Elon Musk responded to concerns that Tesla cars might be used for espionage at the China Development Forum Saturday.
The world’s wealthiest man denied his company was a conduit for international espionage during remarks made at the China Development Forum Saturday. Hours before, Chinese social media spread a screenshot of what appeared to be an order banning Tesla vehicles from a military accommodation complex. An unnamed source “familiar” with the matter said officials were “very concerned” prior to Musk’s visit.
Musk’s response was blunt, pointing out the risks. “If Tesla used cars to carry out espionage activities in China or anywhere, we will get shut down,” he said. “There’s a strong incentive for us to be confidential.”
Musk used the controversial Chinese-owned social media platform TikTok as an example. “Many people were concerned over TikTok but I think this was an unnecessary concern. We should learn lessons from this,” he said.
Musk is historically popular in China, having called it “the future,” effusing about the “smart” and “hard-working” citizens of the PRC, while complaining that Americans are “entitled” and “complacent.” In January, Musk suggested China might be “more responsible” than the U.S. in regard to the safety of their people.

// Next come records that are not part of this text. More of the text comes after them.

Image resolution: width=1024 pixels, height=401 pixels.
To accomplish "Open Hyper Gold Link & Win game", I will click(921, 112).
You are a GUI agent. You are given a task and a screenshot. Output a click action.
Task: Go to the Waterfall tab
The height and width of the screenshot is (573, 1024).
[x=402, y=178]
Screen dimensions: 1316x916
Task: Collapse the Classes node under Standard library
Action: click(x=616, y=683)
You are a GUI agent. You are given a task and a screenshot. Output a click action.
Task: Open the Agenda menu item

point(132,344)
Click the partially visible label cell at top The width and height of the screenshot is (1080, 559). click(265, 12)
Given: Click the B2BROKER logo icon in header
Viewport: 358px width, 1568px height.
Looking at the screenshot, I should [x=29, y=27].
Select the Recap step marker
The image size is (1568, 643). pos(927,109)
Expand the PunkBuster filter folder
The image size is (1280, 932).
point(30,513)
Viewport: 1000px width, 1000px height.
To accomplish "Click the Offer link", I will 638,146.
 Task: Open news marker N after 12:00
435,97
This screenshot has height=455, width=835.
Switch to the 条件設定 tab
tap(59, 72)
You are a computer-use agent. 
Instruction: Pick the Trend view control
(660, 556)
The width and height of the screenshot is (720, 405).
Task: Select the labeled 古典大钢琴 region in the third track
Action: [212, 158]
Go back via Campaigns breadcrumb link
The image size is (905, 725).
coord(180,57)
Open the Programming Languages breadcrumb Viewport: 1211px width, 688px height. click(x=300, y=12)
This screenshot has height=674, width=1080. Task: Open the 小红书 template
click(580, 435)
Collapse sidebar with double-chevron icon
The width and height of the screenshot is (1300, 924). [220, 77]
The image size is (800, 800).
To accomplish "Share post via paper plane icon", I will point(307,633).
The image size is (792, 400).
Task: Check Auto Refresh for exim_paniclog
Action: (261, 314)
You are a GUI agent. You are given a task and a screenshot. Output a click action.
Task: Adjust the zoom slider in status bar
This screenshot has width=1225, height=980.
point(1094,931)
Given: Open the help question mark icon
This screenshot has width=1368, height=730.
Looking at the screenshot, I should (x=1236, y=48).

“It seems ironic, but even though you have sort of a single-party system, they really actually seem to care a lot about the well-being of the people,” Musk said during the Business Insider interview. “In fact, they’re maybe even more sensitive to public opinion than what I see in the U.S.”
The multi-billionaire has good reason to make nice. As the world’s largest electric vehicle consumer base, China is an important market for electric vehicles like those produced by Tesla. According to statistics from the China Passenger Car Association, 30% of the company’s global sales come from China. The CPCA reported Tesla produced 23,600 vehicles, and delivered 18,300 to China last month.